Records for processing:

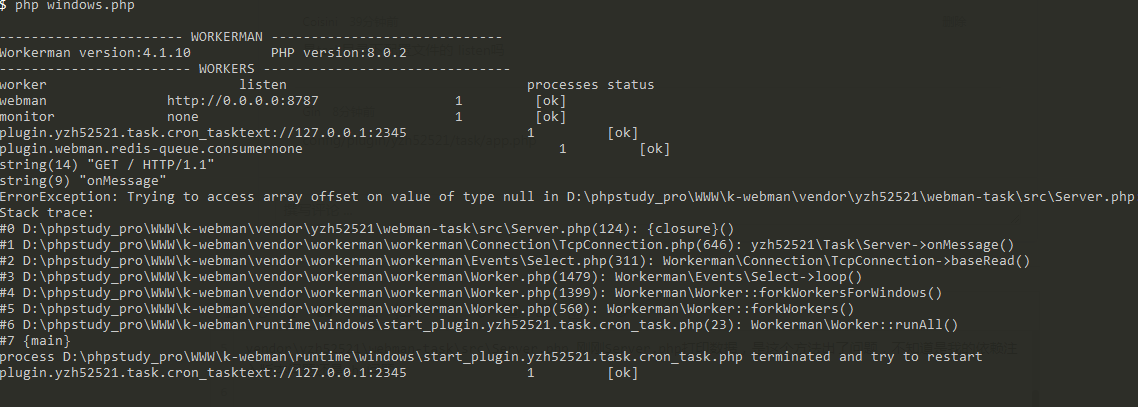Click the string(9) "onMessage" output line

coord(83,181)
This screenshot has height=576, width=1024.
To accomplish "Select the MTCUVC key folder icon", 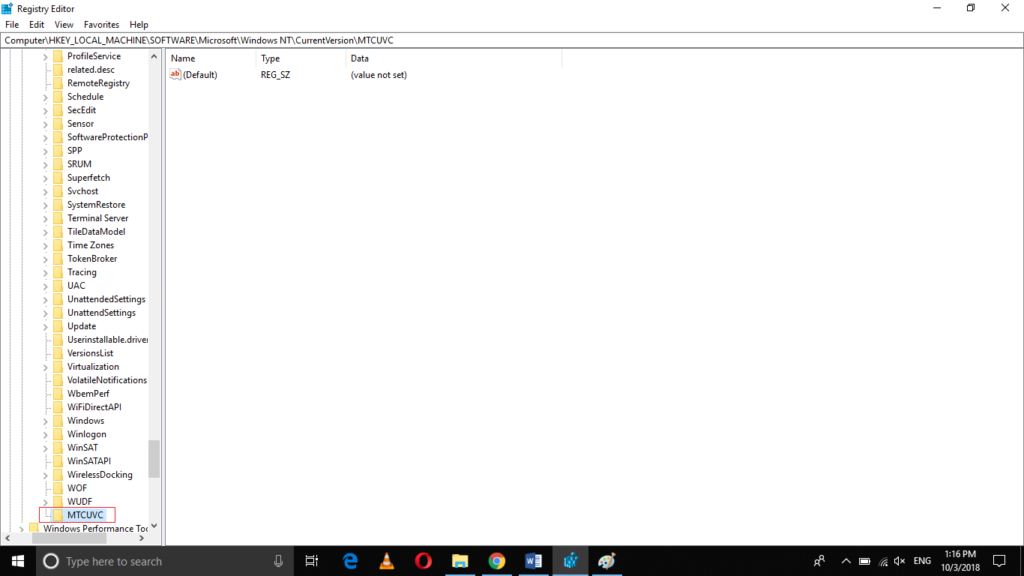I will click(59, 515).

...

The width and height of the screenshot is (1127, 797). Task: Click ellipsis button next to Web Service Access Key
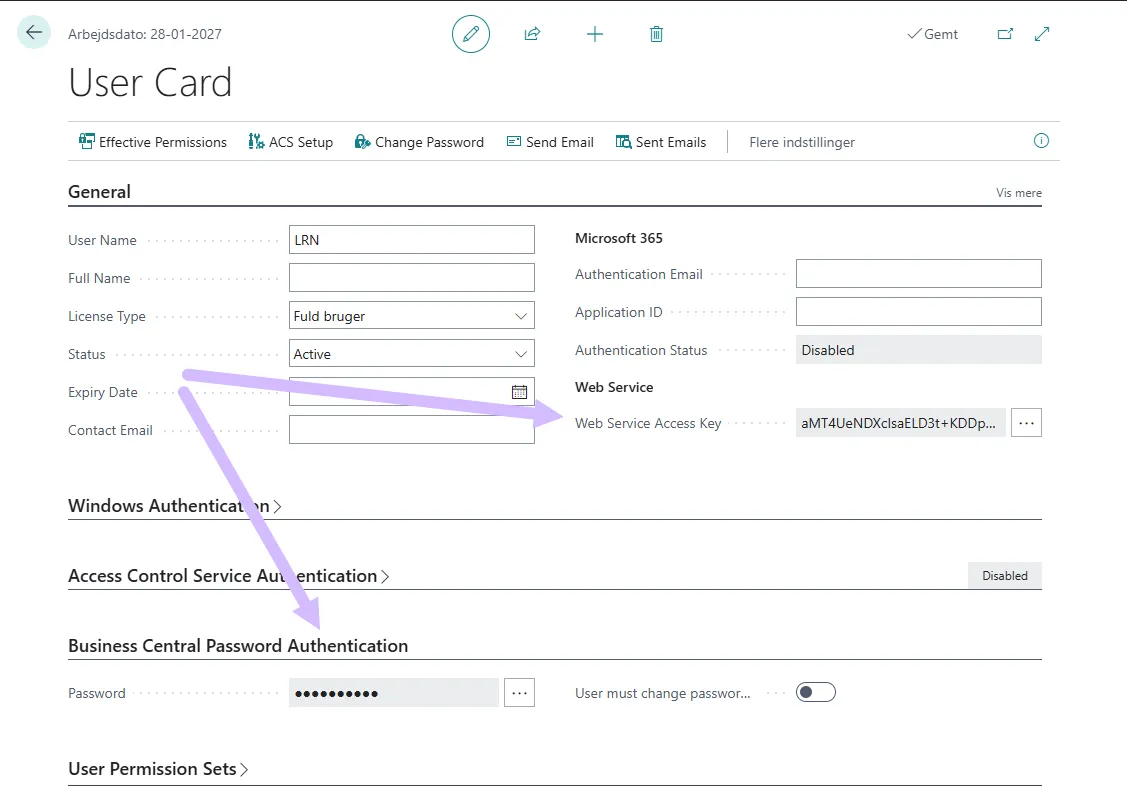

...

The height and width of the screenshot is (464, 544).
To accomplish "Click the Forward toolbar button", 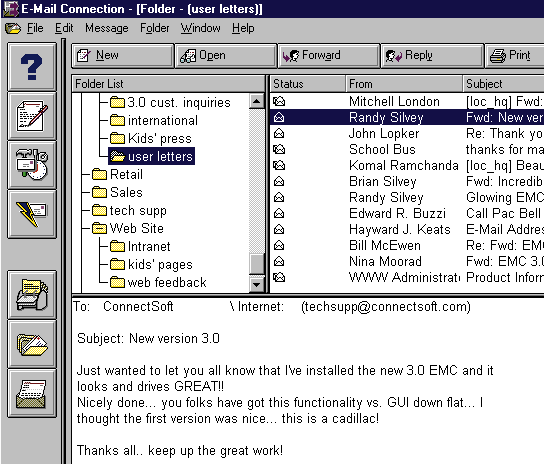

Activity:
Start with the line above containing "The height and" and end with the line containing "the Forward toolbar". Set down that stretch exactly, without any pictures.

Response area:
The height and width of the screenshot is (464, 544).
To accomplish "Click the Forward toolbar button", 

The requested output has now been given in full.